We can see that the model’s accuracy is around 75–85% which I think is pretty good considering the tradeoffs we made for speed and efficiency.

Deployment

I decided to deploy this model on streamlit cloud it’s free, easy to use, and accessible to many people.

https://share.streamlit.io/24gunv/aibuilders/main/streamlit_deploy/app.py

The first feature is uploading an image and then after using code from tensorflow lite’s website, we can make project these predictions onto the frame

detection_result_image = run_odt_and_draw_results(
file,
interpreter,
threshold=detection_threshold
)

Results

There is also a live function (still kinda glitchy) where I utilized webrtc_streamlit in order to get live camera feed from the user. We need to route the connections through STUN and TURN servers in order to establish a connection between streamlit cloud and the user’s camera. Using Open Relay Project, we can use their free STUN and TURN servers.

class VideoProcessor:
def recv(self, frame):

arr = frame.to_ndarray(format="bgr24")

# Run inference and draw detection result on the local copy of the original file
detection_result_image = run_odt_and_draw_results(
arr,
interpreter,
threshold=detection_threshold
)

# Show the detection result
return av.VideoFrame.from_ndarray(detection_result_image, format="bgr24")

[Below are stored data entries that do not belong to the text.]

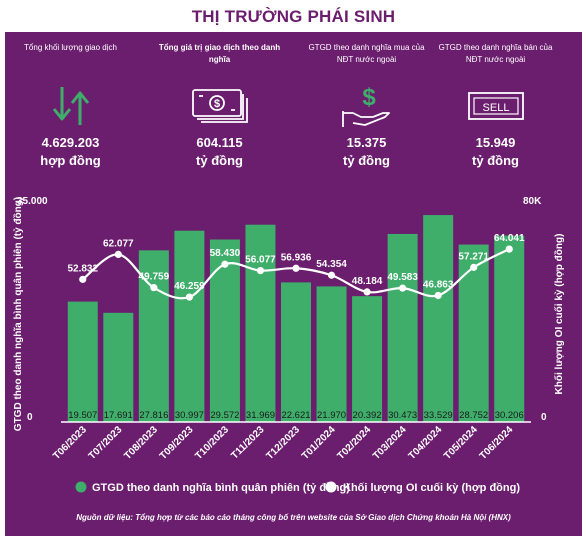  I want to click on sell-sign-icon: SELL, so click(496, 106).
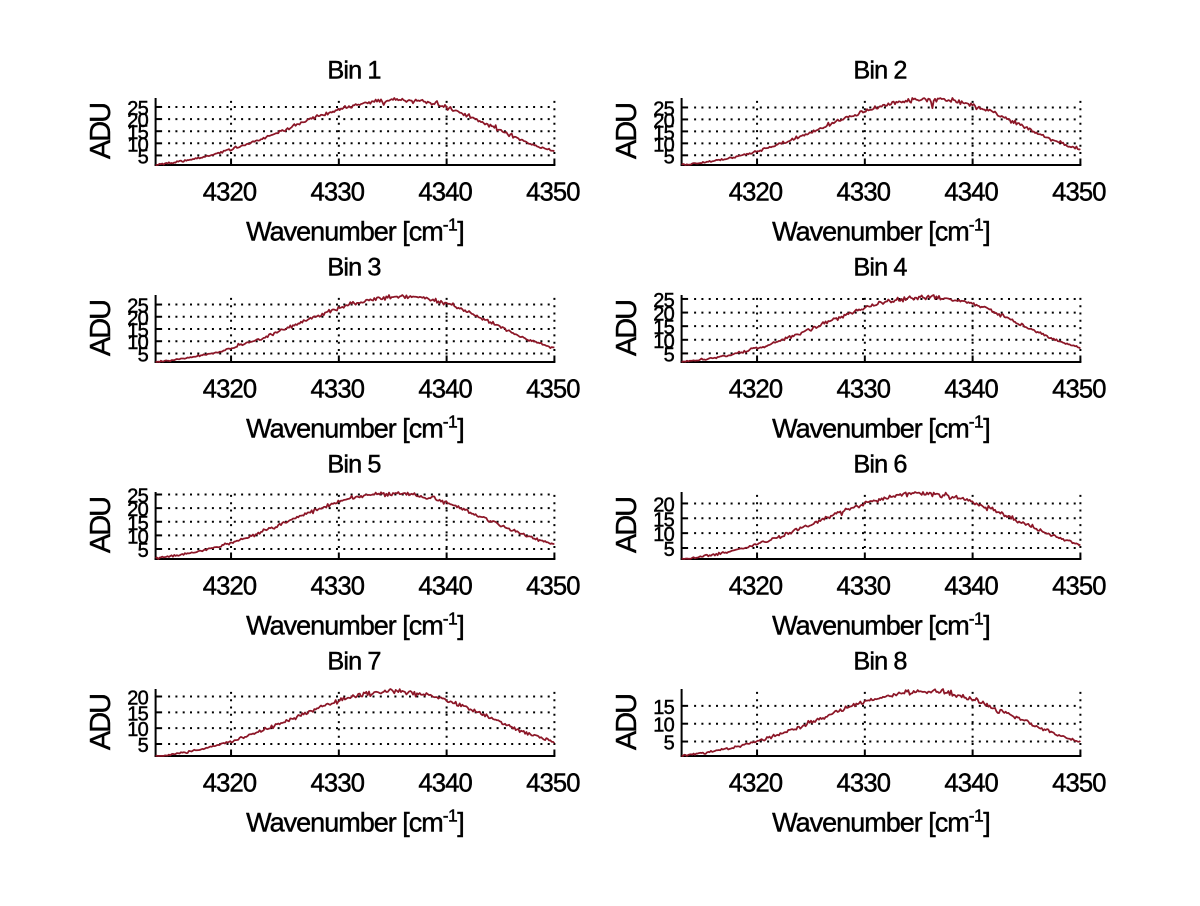 Image resolution: width=1200 pixels, height=906 pixels. I want to click on svg-text: Bin 8, so click(880, 661).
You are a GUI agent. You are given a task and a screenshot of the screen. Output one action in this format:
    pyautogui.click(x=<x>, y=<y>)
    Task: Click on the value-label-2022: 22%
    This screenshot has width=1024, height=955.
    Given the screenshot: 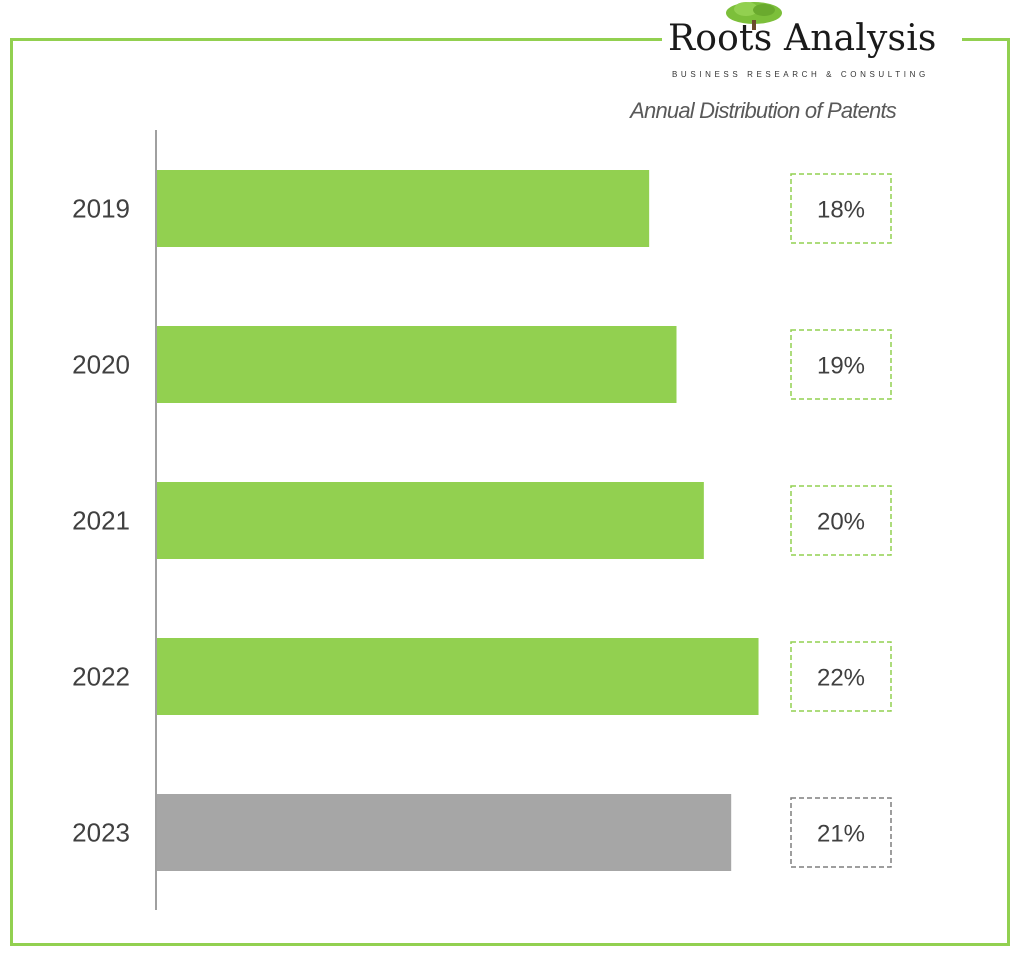 What is the action you would take?
    pyautogui.click(x=841, y=678)
    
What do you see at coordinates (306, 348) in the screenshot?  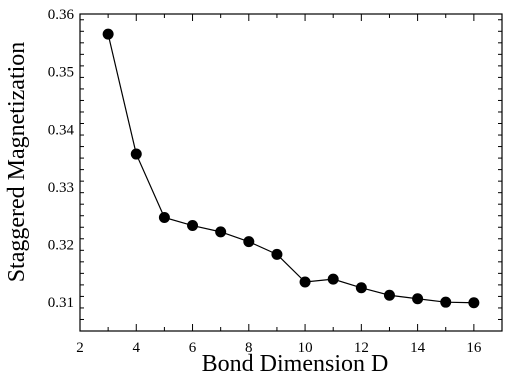 I see `x-tick-label: 10` at bounding box center [306, 348].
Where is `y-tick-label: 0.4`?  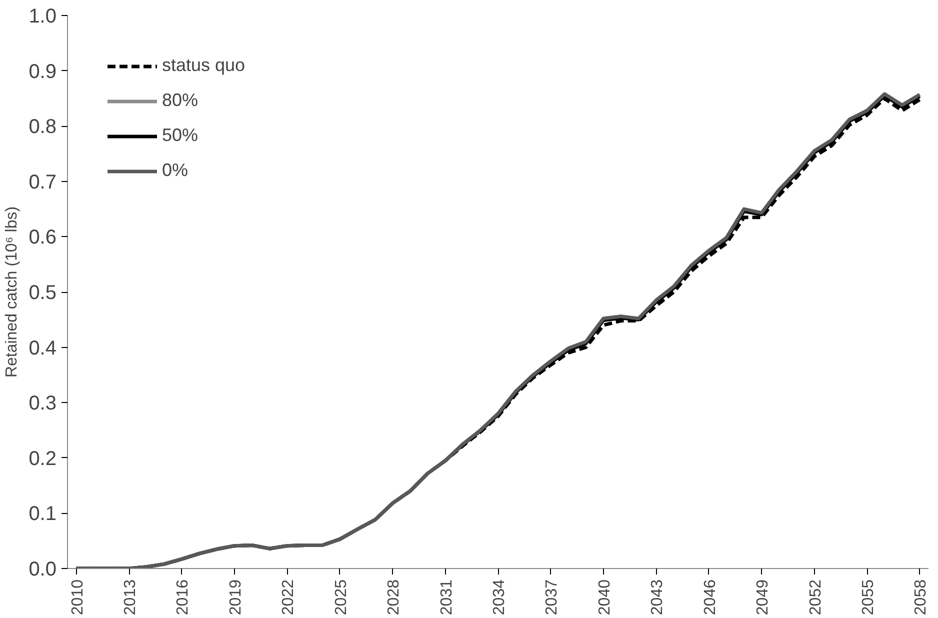 y-tick-label: 0.4 is located at coordinates (42, 348).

webrtc_streamer(key="example",
rtc_configuration=
{
"iceServers": [
{
"urls": "stun:openrelay.metered.ca:80",
},
{
"urls": "turn:openrelay.metered.ca:80",
"username": "openrelayproject",
"credential": "openrelayproject",
},
{
"urls": "turn:openrelay.metered.ca:443",
"username": "openrelayproject",
"credential": "openrelayproject",
},
{
"urls": "turn:openrelay.metered.ca:443?transport=tcp",
"username": "openrelayproject",
"credential": "openrelayproject",
},
],
},
video_processor_factory=VideoProcessor)

Thank you very much to the AI Builders program and my mentors for teaching me all of this information!